Getting Started with Service Mesh: Origin, Development, and Current Status
Although service mesh is no longer a new concept, it is still a popular area of exploration. This article describes the core concepts of service mesh, the reasons why we need it, and its main implementations. I hope this article can help you better understand the underlying mechanism and trends of service mesh.
With the advent of the cloud-native era, the microservices architecture and the container deployment model have become increasingly popular, gradually evolving from buzz words into the technological benchmarks for modern IT enterprises. The giant monolithic application that was once taken for granted is carefully split into small but independent microservices by architects, then packaged into Docker images with their own dependencies by engineers through container deployment, and finally deployed and run in the well-known Kubernetes system through the mysterious DevOps pipeline.
This all sounds easy enough.
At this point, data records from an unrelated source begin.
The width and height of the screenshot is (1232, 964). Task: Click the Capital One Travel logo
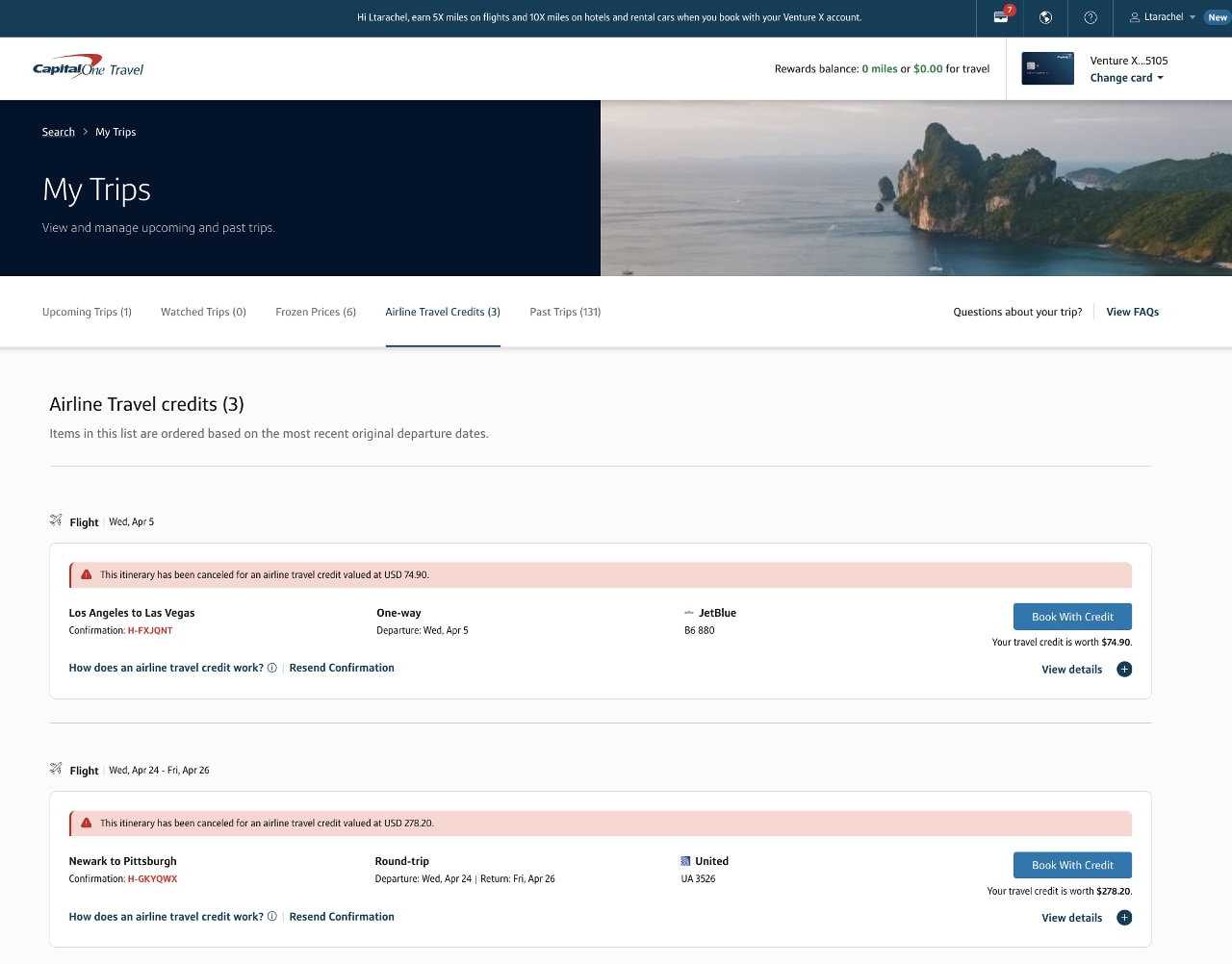pyautogui.click(x=88, y=67)
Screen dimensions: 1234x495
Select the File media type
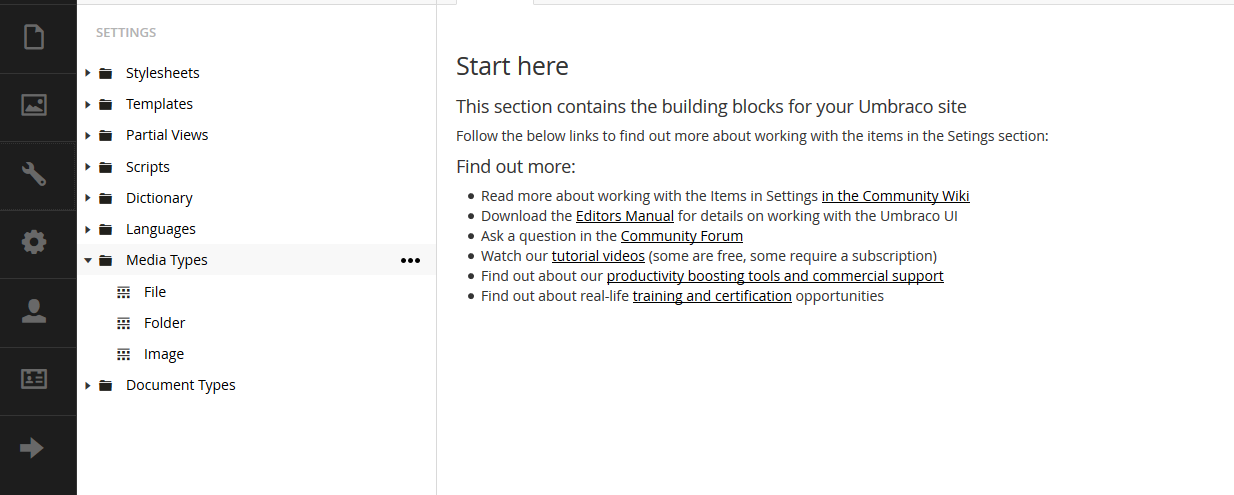[x=155, y=292]
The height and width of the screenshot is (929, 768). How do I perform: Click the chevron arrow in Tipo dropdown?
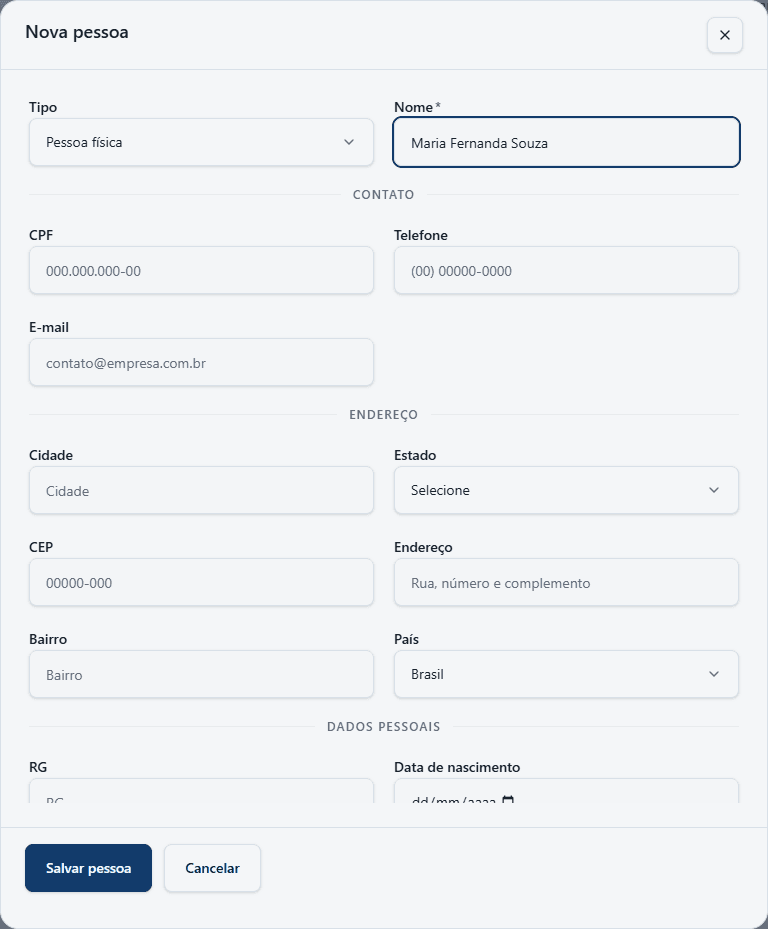tap(349, 142)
But there is no such thing as free lunch. Every coin has two sides and microservices are no exception.
- In the past, only a monolithic application needed to be deployed and managed. Now, it has been split into several parts, causing O&M costs to rise exponentially.
- Originally, modules could interact directly through calls within the application (inter-process communication). Now, they are split into different processes or even different nodes and can only communicate through remote procedure calls (RPCs).
Does this mean microservices only look good on the outside, while causing headaches for developers and operators? This is obviously not the case. Those “lazy” programmers have a lot of tricks to overcome these difficulties. For example, the DevOps and containerization advocated by cloud native are an almost perfect solution to the first problem. Multiple applications can be integrated, built, and deployed quickly through the automated CI/CD pipeline. In addition, resource scheduling and O&M are facilitated through Docker images and Kubernetes orchestration. As for the second problem, let’s look at how service mesh ensures communication between microservices.
What Is Service Mesh?
The Birth of Service Mesh
From concept to implementation? No, from implementation to concept.
On September 29, 2016, we were about to take a holiday. At an internal sharing session on microservices in Buoyant, “Service Mesh”, the buzz word that would dominate cloud native field over the next few years, was created.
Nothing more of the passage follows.